_To do_
Each entry below is to be duplicated precisely.

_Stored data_
------------------------------------

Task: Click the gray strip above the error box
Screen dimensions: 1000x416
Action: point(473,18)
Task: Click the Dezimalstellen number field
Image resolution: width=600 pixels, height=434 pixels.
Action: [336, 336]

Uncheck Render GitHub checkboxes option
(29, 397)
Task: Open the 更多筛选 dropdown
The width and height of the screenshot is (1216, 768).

------------------------------------

_Result_
Task: Click the gray strip above the error box
Screen dimensions: 1000x416
Action: point(473,18)
Task: Click the Dezimalstellen number field
Image resolution: width=600 pixels, height=434 pixels.
Action: [336, 336]

Uncheck Render GitHub checkboxes option
(29, 397)
Task: Open the 更多筛选 dropdown
The width and height of the screenshot is (1216, 768).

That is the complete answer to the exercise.